ISO 14001
La contribution des normes est très souvent imperceptible dans notre quotidien, leur importance se manifeste surtout lorsque celle-ci font défaut, tant en terme de fiabilité du produit, de sa dangerosité ou des mauvaises conditions d’hygiène et de sécurité dans notre environnement de travail, mais aussi des impacts environnementaux que peuvent avoir nos activités.
L'ISO est le plus grand organisme de normalisation au monde. C’est une organisation non gouvernementale représentant un réseau d’instituts nationaux de 146 pays, selon le principe d’un membre par pays, dont le secrétariat central, situé à Genève en Suisse, assure la coordination d’ensemble.
L’ISO a pour activité principale l’élaboration de normes techniques, ces dernières ont d’importants aspects économiques et sociaux. Elles sont utiles aux organisations industrielles et économiques de tout type, aux gouvernements, aux instances de réglementation, aux dirigeants de l’économie, aux professionnels de l’évaluation de la conformité, aux fournisseurs et acheteurs de produits et de services, dans les secteurs tant public que privé et, en fin de compte, elles servent les intérêts du public en général lorsque celui-ci agit en qualité de consommateur et utilisateur.

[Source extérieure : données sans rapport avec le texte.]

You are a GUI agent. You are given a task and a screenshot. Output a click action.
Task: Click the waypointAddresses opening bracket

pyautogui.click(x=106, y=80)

De plus l’ISO 14 000 en particulier contribue à la protection et à la stabilité de l’environnement de notre planète dont l’équilibre demeure de plus en plus fragile.
La norme ISO 14 000
La publication des premières normes de la série ISO 14000 remonte à septembre 1996. En règle générale, l’ISO n’élabore que des normes répondant à un impératif du marché, les normes ISO 14 000 relatives aux systèmes de management environnemental aident les organisations de toutes sortes à améliorer leurs performances environnementales tout en exerçant un impact positif sur leurs résultats. En terme de normalisation, il y a deux types d’approche : l’approche produit que l'on abordera par la création de label par exemple, et l’approche processus comme pour les normes ISO 14000 qui représentent une famille de « normes génériques de système de management ».
Le terme « générique » signifie que les mêmes normes, peuvent être appliquées à tout organisme, grand ou petit, quel que soit son produit, dans tout secteur d’activité, et que l’organisme soit une entreprise commerciale, une administration publique ou un département gouvernemental. L’ISO 14 000 traite en premier chef du « management environnemental », c'est-à-dire de ce que réalise l’organisme pour réduire au minimum les effets dommageables de ces activités sur l’environnement et pour améliorer en permanence sa performance environnementale.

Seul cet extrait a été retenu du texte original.